Self Join Syntax Example:
SELECT e1.employee_name
FROM employee AS e1, employee AS e2
WHERE e1.employee_location = e2.employee_location
AND e2.employee_name = 'Joe';
-- notice the above syntax doesn't actually use any of the JOIN terms, because this is a self join
using the aliasing technique, saying employee AS e1, employee AS e2.
So basically we have two tables in this query with FROM as two different aliases,
but they're actually the same table, employee.
This query will return the names Joe and Jack - since Jack is the only other person who lives in New York like Joe.
Generally, queries that refer to the same table can be greatly simplified by re-writing the queries as self joins,
and there is a performance benefit for this as well.
The self join above creats two aliases from the table:
__________________________________________________________________________________________________________
e1 e2
__________________________________________ ___________________________________________
name location name location
__________________________________________ ___________________________________________
Joe New York Joe New York
Sunil India Sunil India
Alex Russia Alex Russia
Albert Canada Albert Canada
Jack New York Jack New York
__________________________________________ ___________________________________________
__________________________________________________________________________________________________________
Notice they're the same table.
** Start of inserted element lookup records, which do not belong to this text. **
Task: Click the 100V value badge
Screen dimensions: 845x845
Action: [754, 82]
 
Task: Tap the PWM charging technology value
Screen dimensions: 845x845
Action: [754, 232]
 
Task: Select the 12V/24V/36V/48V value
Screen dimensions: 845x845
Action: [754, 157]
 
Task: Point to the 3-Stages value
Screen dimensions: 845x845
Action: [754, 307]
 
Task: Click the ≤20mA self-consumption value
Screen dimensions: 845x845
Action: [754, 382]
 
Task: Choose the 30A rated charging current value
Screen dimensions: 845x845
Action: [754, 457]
So they're both instances of the employee table from above (first example)
and the final result of running the self join query from above - the actual joined table - looks like this:
____________________________________________________________________________________________________________
e1.employee_name e1.employee_location e2.employee_name e2.employee_location
____________________________________________________________________________________________________________
Joe New York Joe New York
Jack New York Joe New York
____________________________________________________________________________________________________________
This is where you would actually call the columns off of it.
The reason we get two instances of joe here is because the self join query used the AND statement that said
AND e2.employee_name = 'Joe';.
Examples of Self Joins: Using customer table
-- Example: "Use a self join to retrieve all customers whose last name matched the first name of another customer"
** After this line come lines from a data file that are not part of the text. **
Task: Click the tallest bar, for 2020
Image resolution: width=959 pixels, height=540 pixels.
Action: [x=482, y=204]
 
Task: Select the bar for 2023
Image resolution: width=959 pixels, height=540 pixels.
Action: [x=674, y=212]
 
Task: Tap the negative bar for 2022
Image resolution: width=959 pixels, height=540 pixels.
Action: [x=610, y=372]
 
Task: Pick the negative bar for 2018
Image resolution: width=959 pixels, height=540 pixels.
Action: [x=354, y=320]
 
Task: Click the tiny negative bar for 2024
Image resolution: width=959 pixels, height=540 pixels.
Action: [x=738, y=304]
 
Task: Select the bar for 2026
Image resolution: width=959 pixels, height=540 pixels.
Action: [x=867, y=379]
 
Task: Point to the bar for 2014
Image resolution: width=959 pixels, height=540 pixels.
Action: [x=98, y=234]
SELECT a.first_name, a.last_name,b.first_name,b.last_name
FROM customer AS a, customer AS b
WHERE a.first_name = b.last_name;
-- result is the 4 columns in the order of SELECT statement, and the rows are all the matches
-- of the first name to a last name, i.e., | Rose | Howard | Darlene | Rose |
-- Example: Doing the same as above, but using a JOIN statement
SELECT a.customer_id, a.first_name, a.last_name, b.customer_id, b.first_name, b.last_name
FROM customer AS a
JOIN customer AS b -- INNER JOIN after first alias in FROM statement, instead of 2 aliases with comma.
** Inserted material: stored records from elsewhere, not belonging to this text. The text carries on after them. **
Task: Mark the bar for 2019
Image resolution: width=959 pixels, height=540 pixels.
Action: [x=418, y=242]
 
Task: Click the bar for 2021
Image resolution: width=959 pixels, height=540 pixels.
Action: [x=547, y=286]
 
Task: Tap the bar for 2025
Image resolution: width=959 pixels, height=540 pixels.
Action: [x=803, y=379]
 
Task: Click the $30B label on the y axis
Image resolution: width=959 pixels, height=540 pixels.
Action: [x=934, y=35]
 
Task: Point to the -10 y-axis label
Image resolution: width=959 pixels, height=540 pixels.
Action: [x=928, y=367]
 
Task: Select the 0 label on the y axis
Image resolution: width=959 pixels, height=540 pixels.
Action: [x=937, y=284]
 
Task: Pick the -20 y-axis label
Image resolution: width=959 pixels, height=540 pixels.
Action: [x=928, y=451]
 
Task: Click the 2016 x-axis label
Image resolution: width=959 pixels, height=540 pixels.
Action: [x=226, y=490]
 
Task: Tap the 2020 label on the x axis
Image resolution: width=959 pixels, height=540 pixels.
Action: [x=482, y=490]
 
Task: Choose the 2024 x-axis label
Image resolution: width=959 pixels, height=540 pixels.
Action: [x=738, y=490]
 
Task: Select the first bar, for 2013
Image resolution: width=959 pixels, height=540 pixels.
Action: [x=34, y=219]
ON a.first_name = b.last_name -- have to use ON clause with the JOIN, and not the WHERE statement in the self join.
ORDER BY a.customer_id;
-- Example: can also use a left join to provide all records from the left table regardless if there is a match.
SELECT a.customer_id, a.first_name, a.last_name, b.customer_id, b.first_name, b.last_name
FROM customer AS a
LEFT JOIN customer AS b -- LEFT OUTER JOIN shows all of left table, and the overlap (matches) of right table.
ON a.first_name = b.last_name
ORDER BY a.customer_id; -- results show entire right table, regardless of match, and null values in right table unless matched.